The Pakistan Cricket Board (PCB) Legal Advisor Taffazul Hussain Rizvi has said that tainted leg-spinner Danish Kaneria should have admitted his mistake about spot-fixing rather than delaying it for six long years.
Kaneria finally admitted his role in the fixing scandal that led to the imprisonment of former Essex team-mate Mervyn Westfield after six years of denials, Britain's Daily Mail reported late Wednesday.
Following that incident, Kaneria was given a life ban by English cricket chiefs that effectively applied worldwide.
Rizvi, while talking to Daily Express on Thursday, said that Kaneria should’ve admitted his role in the scandal six years back.
“He should have admitted his mistake six years ago,” said Rizvi. “We had concrete proof against him and if he had stopped lying, it could have benefitted him during the case.”
Kaneria, in an interview for an Al Jazeera documentary quoted by the Mail said: "My name is Danish Kaneria and I admit that I was guilty of the two charges brought against me by the England and Wales Cricket Board in 2012."
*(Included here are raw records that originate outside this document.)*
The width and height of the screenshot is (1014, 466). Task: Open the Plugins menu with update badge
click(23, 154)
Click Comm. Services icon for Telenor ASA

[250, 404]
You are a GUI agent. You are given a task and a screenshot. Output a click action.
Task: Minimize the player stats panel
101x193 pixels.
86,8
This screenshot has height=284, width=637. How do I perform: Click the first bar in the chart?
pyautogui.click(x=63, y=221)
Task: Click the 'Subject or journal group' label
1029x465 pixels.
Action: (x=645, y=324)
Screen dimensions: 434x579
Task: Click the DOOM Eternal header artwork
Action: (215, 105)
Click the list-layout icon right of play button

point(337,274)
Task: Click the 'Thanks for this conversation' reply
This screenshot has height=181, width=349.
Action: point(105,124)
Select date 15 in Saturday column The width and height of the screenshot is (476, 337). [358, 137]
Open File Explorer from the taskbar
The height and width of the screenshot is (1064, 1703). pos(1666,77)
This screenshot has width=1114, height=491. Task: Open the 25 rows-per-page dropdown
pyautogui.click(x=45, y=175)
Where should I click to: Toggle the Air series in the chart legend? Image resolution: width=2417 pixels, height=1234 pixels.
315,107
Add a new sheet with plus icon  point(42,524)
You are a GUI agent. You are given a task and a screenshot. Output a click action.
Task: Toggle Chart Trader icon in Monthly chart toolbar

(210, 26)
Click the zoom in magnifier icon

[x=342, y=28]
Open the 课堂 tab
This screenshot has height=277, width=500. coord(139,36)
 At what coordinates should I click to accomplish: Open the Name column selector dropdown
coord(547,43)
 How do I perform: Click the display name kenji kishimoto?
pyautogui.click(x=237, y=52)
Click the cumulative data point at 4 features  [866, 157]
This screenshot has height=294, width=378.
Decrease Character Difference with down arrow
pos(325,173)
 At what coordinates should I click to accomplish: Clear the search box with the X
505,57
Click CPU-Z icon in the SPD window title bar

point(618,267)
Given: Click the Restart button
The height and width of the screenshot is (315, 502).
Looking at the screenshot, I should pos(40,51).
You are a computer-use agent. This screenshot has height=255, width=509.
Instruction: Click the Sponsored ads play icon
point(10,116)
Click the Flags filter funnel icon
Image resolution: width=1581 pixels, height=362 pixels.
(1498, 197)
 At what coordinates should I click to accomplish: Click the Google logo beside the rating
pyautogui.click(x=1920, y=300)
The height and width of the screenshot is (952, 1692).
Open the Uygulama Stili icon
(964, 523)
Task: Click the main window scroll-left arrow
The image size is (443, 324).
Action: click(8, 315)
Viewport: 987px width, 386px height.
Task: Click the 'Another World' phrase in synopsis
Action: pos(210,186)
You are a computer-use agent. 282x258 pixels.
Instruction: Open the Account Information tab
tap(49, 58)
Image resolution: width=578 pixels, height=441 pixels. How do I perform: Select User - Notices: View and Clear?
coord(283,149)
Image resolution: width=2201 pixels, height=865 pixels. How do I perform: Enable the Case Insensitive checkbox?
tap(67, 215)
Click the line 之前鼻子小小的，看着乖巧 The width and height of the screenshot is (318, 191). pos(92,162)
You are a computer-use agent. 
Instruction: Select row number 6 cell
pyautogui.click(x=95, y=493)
Leg-spinner Kaneria, who insisted he was repentant as he called for his life ban to be overturned, added: "I want to apologise to Mervyn Westfield, my Essex team-mates, my Essex cricket club, my Essex cricket fans. I say sorry to Pakistan."
Westfield spent two months at Belmarsh prison in south-east London after pleading guilty to accepting £6,000 from an illegal bookmaker, Anu Bhatt, to concede 12 runs in his first over of an English county 40-over game against Durham in 2009. He conceded only 10, but still took the money.
Kaneria was the "middle-man" in the scam, having introduced Westfield to Bhatt, but avoided criminal charges when English legal authorities decided they lacked the evidence for a conviction.
Now 37, Kaneria remains Pakistan's leading spinner with 261 Test wickets. He last played for Pakistan in the Trent Bridge Test of 2010 and has not appeared in any first-class game since March 2012, with all major boards upholding the ECB ban under International Cricket Council (ICC) guidance.